This will start qcache on the default port using the default cache size. To get help on available parameters:

qcache --help

Docker

You can also get the latest version as a Docker image. This is probably the easiest way to try it out if you are running Linux or if you have Docker Machine installed.

docker run -p 9401:9401 tobgu/qcache

License

MIT licensed. See the bundled LICENSE file for more details.

Query examples

Below are examples of the major features of the query language. A JSON object is used to describe the query. The query should be URL encoded and passed in using the ‘q’ GET-parameter.

The query language uses LISP-style prefix notation for simplicity. This makes it easy to parse and build queries dynamically since no rules for operator precedence ever need to be applied.

Like so: http://localhost:8888/qcache/datasets/<dataset_key>?q=<URL-encoded-query>

You can also POST queries as JSON against: http://localhost:8888/qcache/datasets/<dataset_key>/q/

This is a good alternative to GET if your queries are too large to fit in the query string.

Select all

An empty object will return all rows in the table:

{}

Projection

{"select": ["foo", "bar"]}

Not specifying select is equivalent to SELECT * in SQL

Column aliasing

{"select": [["=", "foo", "bar"]]}

This will rename column bar to foo in the result.

You can also make more elaborate calculations in the aliasing expression.

{"select": [["=", "baz", ["+", ["*", "bar", 2], "foo"]]]

As well as simple constant assignments.

{"select": [["=", "baz", 55]]}

Filtering

Comparison

{"where": ["<", "foo", 1]}

The following operators are supported:

==, !=, <=, <, >, >=

In

{"where": ["in", "foo", [1, 2]]}

Clauses

{"where": ["&", [">", "foo", 1],
                ["==", "bar", 2]]}

The following operators are supported:

&, |

Negation

{"where": ["!", ["==", "foo",  1]]}

Ordering

Ascending

{"order_by": ["foo"]}

Descending

{"order_by": ["-foo"]}

Offset

Great for pagination of long results!

{"offset": 5}

Limit

Great for pagination of long results!

{"limit": 10}

Group by

{"group_by": ["foo"]}

Aggregation

Aggregation is done as part of the select, just like in SQL.

{"select": ["foo" ["sum", "bar"]],
 "group_by": ["foo"]}

Distinct

Distinct has its own query clause unlike in SQL.

{"select": ["foo", "bar"],
 "distinct": ["foo"]}

Sub selects

Filter, transform and select your data in multiple steps.

{"select": [["=", "foo_pct", ["*", 100, ["/", "foo", "bar"]]]],
 "from": {"select": ["foo", ["sum", "bar"]],
          "group_by": ["foo"]}}

All together now!

A slightly more elaborate example.

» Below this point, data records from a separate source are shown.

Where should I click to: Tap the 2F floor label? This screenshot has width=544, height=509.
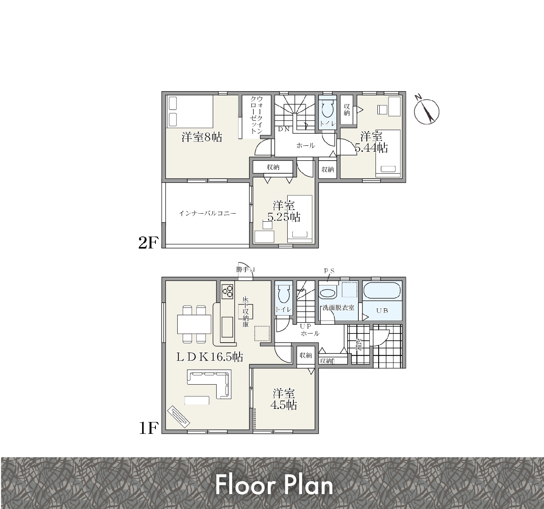pos(149,242)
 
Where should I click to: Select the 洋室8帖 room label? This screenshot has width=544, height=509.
pos(202,137)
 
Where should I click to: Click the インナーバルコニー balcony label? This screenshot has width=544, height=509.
pos(207,213)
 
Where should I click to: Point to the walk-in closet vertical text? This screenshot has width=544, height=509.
pos(257,115)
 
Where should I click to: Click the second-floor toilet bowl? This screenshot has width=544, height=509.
pos(327,111)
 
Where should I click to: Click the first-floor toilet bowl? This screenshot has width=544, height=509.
pos(283,295)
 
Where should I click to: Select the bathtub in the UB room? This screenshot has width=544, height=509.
pos(382,291)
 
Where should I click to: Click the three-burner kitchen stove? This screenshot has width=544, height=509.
pos(227,291)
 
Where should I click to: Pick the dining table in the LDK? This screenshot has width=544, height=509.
pos(194,324)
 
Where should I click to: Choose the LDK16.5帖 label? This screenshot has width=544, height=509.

Get the top 10 foo:s with most bar:s.

{"select": ["foo", ["sum", "bar"]],
 "where": [">", "bar", 0],
 "order_by": ["-bar"],
 "group_by": ["foo"],
 "limit": 10}

API examples using curl

Upload table data to cache (a 404 will be returned if querying on a key that does not exist).

curl -X POST --data-binary @my_csv.csv http://localhost:8888/qcache/dataset/my-key

Query table

curl -G localhost:8888/qcache/dataset/my-key --data-urlencode "q={\"select\": [[\"count\"]], \"where\": [\"<\", \"baz\", 99999999999915],  \"offset\": 100, \"limit\": 50}"
curl -G localhost:8888/qcache/dataset/my-key --data-urlencode "q={\"select\": [[\"count\"]], \"where\": [\"in\", \"baz\", [779889,8958854,8281368,6836605,3080972,4072649,7173075,4769116,4766900,4947128,7314959,683531,6395813,7834211,12051932,3735224,12368089,9858334,4424629,4155280]],  \"offset\": 0, \"limit\": 50}"
curl -G localhost:8888/qcache/dataset/my-key --data-urlencode "q={\"where\": [\"==\", \"foo\", \"\\\"95d9f671\\\"\"],  \"offset\": 0, \"limit\": 50}"
curl -G localhost:8888/qcache/dataset/my-key --data-urlencode "q={\"select\": [[\"max\", \"baz\"]],  \"offset\": 0, \"limit\": 500000000000}"

More examples

Right now the documentation is very immature. Please look at the tests in the project or QCache-client for further guidance. If you still have questions don’t hesitate to contact the author or write an issue!

Statistics

http://localhost:8888/qcache/statistics

A get against the above endpoint will return a JSON object containing cache statistics, hit & miss count, query & upload duration. Statistics are reset when querying.

Data encoding

Just use UTF-8 when uploading data and in queries and you’ll be fine. All responses are UTF-8. No other codecs are supported.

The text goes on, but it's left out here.